Your task
Reproduce word for word the stretch of the wellness programs article from "According to Incentive" through "only get higher.".

Article
- - - - - - -

Monday, September 12, 2016

Wellness Award Programs Today


According to Incentive magazines “Safety and Wellness IQ,” almost 50% of companies today have some sort of employee wellness program in place.  The biggest difference today is that most CEOs while eager to invest in wellness efforts, are demanding a better return on these investments.  Healthcare costs and healthcare insurance are high, too high, and companies are looking for everything they can do to reduce them.  With an aging workforce these numbers may only get higher.

A study conducted by the Global Wellness Institute, “2016 Future of Wellness at Work”, states the economic enormity of worker health is approaching 10-15% of global economic output.  Some economist’s estimate this can amount to over $2 trillion each year.  According to the research company Gallup, the cost to U.S. employers is $153 billion a year just counting workdays missed.  Whether these global estimations are pertinent to your company or not, unhealthy workers have been a persistently growing problem.

Wellness efforts of the past amounted to websites with articles about exercise and nutrition with links to other resources; and wellness coaches and or company nurses who did health risk assessments (HRA).  This communication effort often left it up to the worker to motivate them to “get healthy”.  Today, doing an HRA is just the starting point, the admission ticket to the program.  From a push using incentives to get employees involved by taking the HRA, today the effort is on participating, doing something to improve your health.  Programs goals have changed from getting employees to join to improving health and fitness and thus reducing costs.

- - - - - - -

Extracted material
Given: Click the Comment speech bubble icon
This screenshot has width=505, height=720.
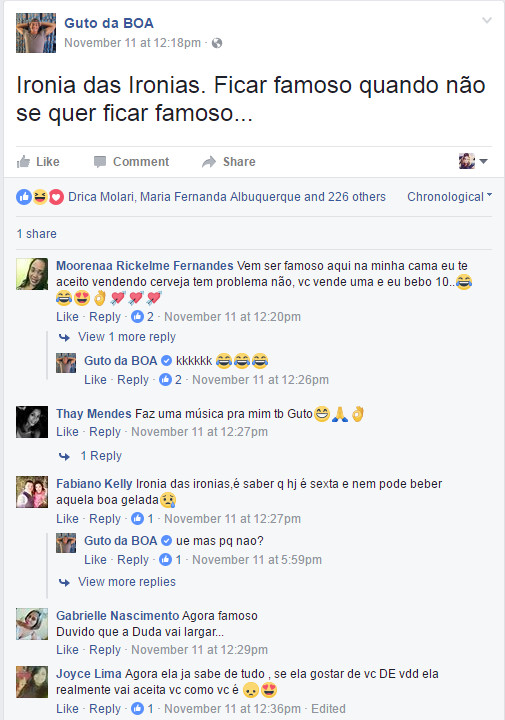Looking at the screenshot, I should pyautogui.click(x=100, y=162).
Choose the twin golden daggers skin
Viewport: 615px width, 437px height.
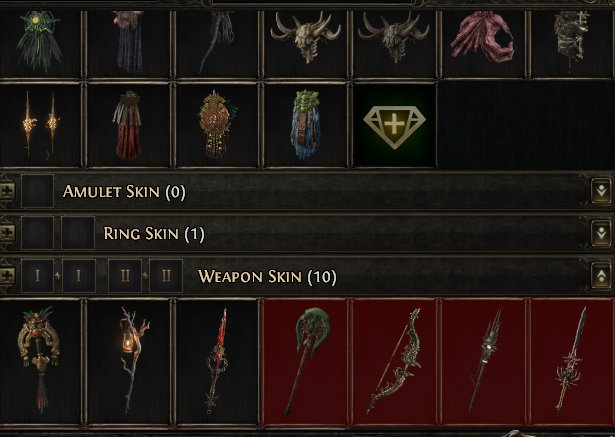(39, 126)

- - - - - - -

Solution for this task
According to Incentive magazines “Safety and Wellness IQ,” almost 50% of companies today have some sort of employee wellness program in place.  The biggest difference today is that most CEOs while eager to invest in wellness efforts, are demanding a better return on these investments.  Healthcare costs and healthcare insurance are high, too high, and companies are looking for everything they can do to reduce them.  With an aging workforce these numbers may only get higher.